Behind him, Cole heard the dead bolt slide home. He cursed her softly.
So much for that bed.
He pulled down a bin that looked like it might contain beige-colored blankets. He popped off the lid and found that it was actually a large painter’s drop cloth, marked here and there with boogers of hard latex. It would do.
He unfolded it along the side wall where he had propped his gear, making a sort of pocket like a sleeping bag. He thought why not and went back for the stuffed animal bin, picking out a plush teddy bear with a nice fat belly that would make a good pillow. He pulled out the Glock and set it in the bear’s lap and smiled weakly.

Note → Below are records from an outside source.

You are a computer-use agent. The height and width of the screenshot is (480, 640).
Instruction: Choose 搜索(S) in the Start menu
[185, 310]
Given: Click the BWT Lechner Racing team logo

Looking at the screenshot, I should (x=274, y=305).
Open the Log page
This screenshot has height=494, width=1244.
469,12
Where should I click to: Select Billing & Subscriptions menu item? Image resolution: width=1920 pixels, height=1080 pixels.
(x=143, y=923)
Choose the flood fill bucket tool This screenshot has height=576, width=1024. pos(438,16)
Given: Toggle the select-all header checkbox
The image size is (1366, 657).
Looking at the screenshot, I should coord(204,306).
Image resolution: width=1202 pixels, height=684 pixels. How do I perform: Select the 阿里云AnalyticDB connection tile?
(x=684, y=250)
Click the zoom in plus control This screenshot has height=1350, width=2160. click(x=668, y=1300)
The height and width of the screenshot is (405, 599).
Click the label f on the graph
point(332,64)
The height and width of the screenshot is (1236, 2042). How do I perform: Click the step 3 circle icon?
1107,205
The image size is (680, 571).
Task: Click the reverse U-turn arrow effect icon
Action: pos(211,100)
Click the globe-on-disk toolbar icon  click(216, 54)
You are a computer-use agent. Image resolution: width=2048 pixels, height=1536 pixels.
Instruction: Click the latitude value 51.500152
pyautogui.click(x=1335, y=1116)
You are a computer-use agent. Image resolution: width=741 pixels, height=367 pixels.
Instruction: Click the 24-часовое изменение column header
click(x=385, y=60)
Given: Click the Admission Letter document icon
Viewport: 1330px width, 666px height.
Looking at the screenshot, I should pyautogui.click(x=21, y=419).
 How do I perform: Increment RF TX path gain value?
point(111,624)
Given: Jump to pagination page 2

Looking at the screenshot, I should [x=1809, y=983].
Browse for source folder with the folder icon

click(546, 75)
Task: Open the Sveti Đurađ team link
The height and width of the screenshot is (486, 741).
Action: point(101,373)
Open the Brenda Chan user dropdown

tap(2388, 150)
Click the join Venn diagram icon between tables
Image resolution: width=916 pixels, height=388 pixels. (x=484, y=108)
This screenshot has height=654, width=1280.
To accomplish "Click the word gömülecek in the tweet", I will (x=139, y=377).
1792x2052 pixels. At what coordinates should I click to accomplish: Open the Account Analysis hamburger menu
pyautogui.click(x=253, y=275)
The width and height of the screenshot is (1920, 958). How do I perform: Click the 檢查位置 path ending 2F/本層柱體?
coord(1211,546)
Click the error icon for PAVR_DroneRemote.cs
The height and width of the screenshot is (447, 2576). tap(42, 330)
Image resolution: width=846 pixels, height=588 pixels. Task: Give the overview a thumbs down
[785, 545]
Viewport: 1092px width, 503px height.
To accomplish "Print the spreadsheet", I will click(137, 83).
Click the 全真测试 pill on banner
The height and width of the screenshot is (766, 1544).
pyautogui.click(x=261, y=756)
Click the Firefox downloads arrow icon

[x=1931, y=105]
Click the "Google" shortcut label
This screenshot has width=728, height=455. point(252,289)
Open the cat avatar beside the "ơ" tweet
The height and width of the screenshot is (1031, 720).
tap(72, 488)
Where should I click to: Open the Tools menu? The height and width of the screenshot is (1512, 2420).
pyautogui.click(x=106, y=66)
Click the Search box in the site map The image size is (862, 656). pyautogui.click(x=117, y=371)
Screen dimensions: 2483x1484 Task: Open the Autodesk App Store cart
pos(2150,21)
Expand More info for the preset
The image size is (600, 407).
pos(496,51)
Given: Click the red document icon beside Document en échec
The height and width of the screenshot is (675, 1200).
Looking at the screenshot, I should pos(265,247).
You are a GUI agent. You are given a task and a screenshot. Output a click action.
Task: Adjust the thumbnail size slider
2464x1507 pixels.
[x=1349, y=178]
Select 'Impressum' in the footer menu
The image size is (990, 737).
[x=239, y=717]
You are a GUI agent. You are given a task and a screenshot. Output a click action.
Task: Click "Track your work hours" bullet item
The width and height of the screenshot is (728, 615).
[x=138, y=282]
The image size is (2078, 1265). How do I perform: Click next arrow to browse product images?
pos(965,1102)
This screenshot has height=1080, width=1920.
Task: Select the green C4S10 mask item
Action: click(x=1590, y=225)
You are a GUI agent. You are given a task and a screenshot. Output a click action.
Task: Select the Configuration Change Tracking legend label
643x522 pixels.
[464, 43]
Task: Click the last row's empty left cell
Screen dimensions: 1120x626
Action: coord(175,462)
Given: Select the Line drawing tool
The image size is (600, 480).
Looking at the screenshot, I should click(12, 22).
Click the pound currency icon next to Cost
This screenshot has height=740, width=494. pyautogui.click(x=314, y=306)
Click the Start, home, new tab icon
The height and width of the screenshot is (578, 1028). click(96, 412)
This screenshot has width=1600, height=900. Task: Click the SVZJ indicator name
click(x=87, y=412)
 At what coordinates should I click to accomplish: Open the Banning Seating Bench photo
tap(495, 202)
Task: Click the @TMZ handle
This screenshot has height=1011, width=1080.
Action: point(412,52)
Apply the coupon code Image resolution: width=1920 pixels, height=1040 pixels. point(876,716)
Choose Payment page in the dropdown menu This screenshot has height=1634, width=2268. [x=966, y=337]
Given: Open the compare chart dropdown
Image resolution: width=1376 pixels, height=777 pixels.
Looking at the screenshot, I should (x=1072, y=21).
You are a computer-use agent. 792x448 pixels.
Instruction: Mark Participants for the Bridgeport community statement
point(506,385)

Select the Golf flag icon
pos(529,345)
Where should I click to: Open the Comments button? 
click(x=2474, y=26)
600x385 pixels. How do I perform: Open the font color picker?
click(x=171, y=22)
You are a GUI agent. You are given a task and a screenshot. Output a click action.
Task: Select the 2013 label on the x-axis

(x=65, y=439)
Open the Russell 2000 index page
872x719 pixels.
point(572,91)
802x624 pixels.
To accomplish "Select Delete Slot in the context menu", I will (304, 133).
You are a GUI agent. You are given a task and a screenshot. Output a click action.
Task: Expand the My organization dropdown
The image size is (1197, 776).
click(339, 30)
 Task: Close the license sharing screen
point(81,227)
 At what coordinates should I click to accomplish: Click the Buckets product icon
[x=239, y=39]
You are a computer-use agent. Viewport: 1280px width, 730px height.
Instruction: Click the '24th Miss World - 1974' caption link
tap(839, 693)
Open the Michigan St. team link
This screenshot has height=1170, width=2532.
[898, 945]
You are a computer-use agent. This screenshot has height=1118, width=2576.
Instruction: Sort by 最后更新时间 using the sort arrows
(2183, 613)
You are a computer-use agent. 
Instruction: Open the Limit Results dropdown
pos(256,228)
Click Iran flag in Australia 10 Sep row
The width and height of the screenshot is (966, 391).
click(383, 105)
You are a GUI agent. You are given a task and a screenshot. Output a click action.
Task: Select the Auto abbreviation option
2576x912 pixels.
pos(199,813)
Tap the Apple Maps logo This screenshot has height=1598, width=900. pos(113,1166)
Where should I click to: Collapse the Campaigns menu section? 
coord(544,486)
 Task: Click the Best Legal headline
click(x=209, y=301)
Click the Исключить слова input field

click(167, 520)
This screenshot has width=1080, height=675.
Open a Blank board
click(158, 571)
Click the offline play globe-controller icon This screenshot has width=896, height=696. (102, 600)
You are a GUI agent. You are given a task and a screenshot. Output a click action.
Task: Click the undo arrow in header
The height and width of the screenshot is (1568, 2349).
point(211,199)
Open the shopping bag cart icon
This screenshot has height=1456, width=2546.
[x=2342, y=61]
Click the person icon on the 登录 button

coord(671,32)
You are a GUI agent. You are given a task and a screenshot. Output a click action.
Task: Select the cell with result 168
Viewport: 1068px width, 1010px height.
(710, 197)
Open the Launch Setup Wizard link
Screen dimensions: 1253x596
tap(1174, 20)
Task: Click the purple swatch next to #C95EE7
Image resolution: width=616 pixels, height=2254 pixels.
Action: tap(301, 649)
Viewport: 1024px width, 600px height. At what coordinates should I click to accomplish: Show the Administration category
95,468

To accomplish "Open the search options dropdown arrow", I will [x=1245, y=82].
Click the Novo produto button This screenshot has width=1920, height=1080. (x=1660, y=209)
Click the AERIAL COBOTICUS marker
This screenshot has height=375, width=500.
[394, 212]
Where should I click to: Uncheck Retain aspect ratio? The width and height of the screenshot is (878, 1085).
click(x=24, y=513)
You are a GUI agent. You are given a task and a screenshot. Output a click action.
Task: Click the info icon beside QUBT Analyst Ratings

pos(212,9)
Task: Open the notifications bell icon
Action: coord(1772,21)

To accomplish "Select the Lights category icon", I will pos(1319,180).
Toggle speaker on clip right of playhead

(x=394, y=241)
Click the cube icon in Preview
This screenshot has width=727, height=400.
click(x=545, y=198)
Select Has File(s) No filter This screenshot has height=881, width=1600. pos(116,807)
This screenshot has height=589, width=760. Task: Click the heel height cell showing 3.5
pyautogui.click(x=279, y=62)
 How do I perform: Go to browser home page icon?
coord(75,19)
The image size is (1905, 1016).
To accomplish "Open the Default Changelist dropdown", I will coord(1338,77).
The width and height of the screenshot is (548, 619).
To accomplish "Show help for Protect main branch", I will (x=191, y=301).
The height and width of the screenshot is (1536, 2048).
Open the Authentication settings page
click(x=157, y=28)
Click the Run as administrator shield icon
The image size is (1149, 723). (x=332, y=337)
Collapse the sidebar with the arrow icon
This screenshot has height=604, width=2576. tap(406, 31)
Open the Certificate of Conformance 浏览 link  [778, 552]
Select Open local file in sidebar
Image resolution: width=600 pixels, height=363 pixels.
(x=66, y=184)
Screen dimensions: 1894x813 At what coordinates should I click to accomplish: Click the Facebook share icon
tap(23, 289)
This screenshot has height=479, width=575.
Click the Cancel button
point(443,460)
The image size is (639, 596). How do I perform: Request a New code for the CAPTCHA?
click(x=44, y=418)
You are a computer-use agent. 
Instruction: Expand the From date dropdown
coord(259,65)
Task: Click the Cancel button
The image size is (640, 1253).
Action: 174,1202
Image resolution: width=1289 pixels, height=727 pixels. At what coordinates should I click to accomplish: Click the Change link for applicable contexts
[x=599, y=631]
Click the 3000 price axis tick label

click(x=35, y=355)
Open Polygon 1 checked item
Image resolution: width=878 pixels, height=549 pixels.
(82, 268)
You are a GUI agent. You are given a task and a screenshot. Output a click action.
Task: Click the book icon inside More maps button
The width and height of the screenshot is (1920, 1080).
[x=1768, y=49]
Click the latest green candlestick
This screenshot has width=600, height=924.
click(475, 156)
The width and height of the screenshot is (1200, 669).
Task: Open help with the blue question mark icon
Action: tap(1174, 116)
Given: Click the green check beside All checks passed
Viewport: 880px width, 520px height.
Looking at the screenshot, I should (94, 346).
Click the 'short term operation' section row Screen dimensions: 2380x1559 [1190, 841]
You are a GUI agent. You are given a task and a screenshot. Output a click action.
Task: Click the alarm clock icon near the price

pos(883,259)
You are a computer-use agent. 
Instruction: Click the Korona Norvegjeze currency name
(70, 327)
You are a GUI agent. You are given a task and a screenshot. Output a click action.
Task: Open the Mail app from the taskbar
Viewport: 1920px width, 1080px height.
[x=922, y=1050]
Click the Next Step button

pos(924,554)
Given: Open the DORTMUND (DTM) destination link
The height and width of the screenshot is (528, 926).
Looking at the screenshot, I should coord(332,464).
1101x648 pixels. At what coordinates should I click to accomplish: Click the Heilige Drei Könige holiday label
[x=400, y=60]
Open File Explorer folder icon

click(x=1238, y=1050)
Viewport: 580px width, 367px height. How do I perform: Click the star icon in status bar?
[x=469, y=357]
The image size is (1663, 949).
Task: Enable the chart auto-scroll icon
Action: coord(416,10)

He decided his one indulgence would be taking off his boots. He sat on the painter’s drop, his fingers nearly numb at the laces, picking at the knots for a minute before he got them untied. He happened to look back across the garage and notice two white plastic grocery bags sitting by the steps. He walked across the floor stocking feet and bent to look. Two cases of La Croix sparkling water. Lemon lime. He ripped open one of the cartons and pulled out two cans, cracking one open as he walked back across the floor. He sat on the painter’s drop and pulled out some of the nuts and jerky, and he ate until his jaw was sore from chewing and he found himself nodding off between bites. At last he crawled into the drop, flipped the canvas over himself, positioned the teddy bear comfortably, and passed out with his hand lying on the Glock.